A few practical implications worth keeping in scope:

If the problem is sequential or has a tokenisable structure, the transformer family is the default starting point — even outside language.
Architecture choice (encoder-only vs decoder-only vs encoder-decoder) follows the task structure: classification and retrieval favour encoder-only; generation favours decoder-only; translation-style mapping favours encoder-decoder.
The dominant cost driver in production is no longer training but inference. Attention-aware serving infrastructure (FlashAttention, PagedAttention, speculative decoding, quantisation) is where most operational wins now come from.
The “transformer vs RNN” debate is largely settled in favour of attention, but the “pure transformer vs hybrid” question is genuinely open. Plan for architectures that mix attention with state-space or MoE components over the next two cycles.

For broader programme context on how we structure these systems across our engagements, explore our Generative & Agentic AI R&D practice.

Frequently asked questions

What are transformers in deep learning?

Transformers are a neural network family built around self-attention: every output position can attend to every input position, weighted by learned compatibility scores. Introduced in the 2017 “Attention Is All You Need” paper for machine translation, they replaced recurrent networks as the default sequence model and now dominate language, vision, audio, and multi-modal tasks. The architecture is conceptually small (attention + feedforward + residual + normalisation) but operationally rich.

What are the main parts of a transformer model?

Four repeating ingredients per layer: (1) multi-head self-attention that computes query, key, value projections and the attention-weighted output; (2) a position-wise feedforward network (usually 2 linear layers with a non-linearity, or a SwiGLU variant); (3) residual connections around both blocks; (4) layer normalisation (or RMSNorm in modern variants). Positional information is added separately — sinusoidal in the original, learned or rotary (RoPE) in modern systems.

Are transformers used for anything besides language?

Yes, extensively: Vision Transformers (ViT, DINOv2, SigLIP) for image understanding; AST and Whisper for audio; video transformers for action recognition; AlphaFold for protein structure; Decision Transformer and Trajectory Transformer for reinforcement learning; multi-modal systems (CLIP, LLaVA, Gemini-class, GPT-4o-class) that fuse text, image, audio, and video. The pattern across these is the same: tokenise the input, apply attention, optionally cross-attend across modalities.

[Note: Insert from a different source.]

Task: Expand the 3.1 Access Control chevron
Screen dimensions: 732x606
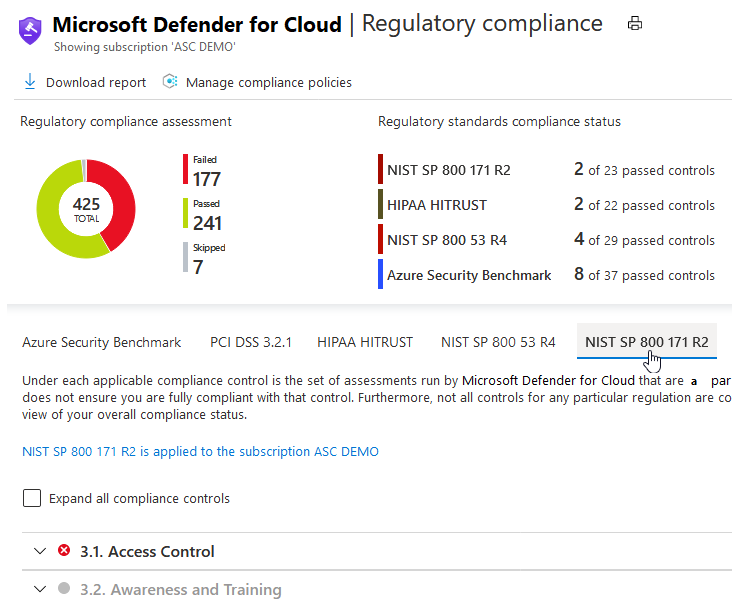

Are transformers still the dominant architecture in 2026?

Yes, with growing diversification. Pure transformers remain dominant in the largest deployed models, but the 2026 frontier mixes in state-space layers (Mamba, Mamba-2), mixture-of-experts routing (DeepSeek, Mixtral, Llama 4), linear or sparse attention (RetNet, Lightning Attention), and hardware-specific kernels (FlashAttention v3, PagedAttention). The headline is hybrid architectures with attention as one component, not the whole system.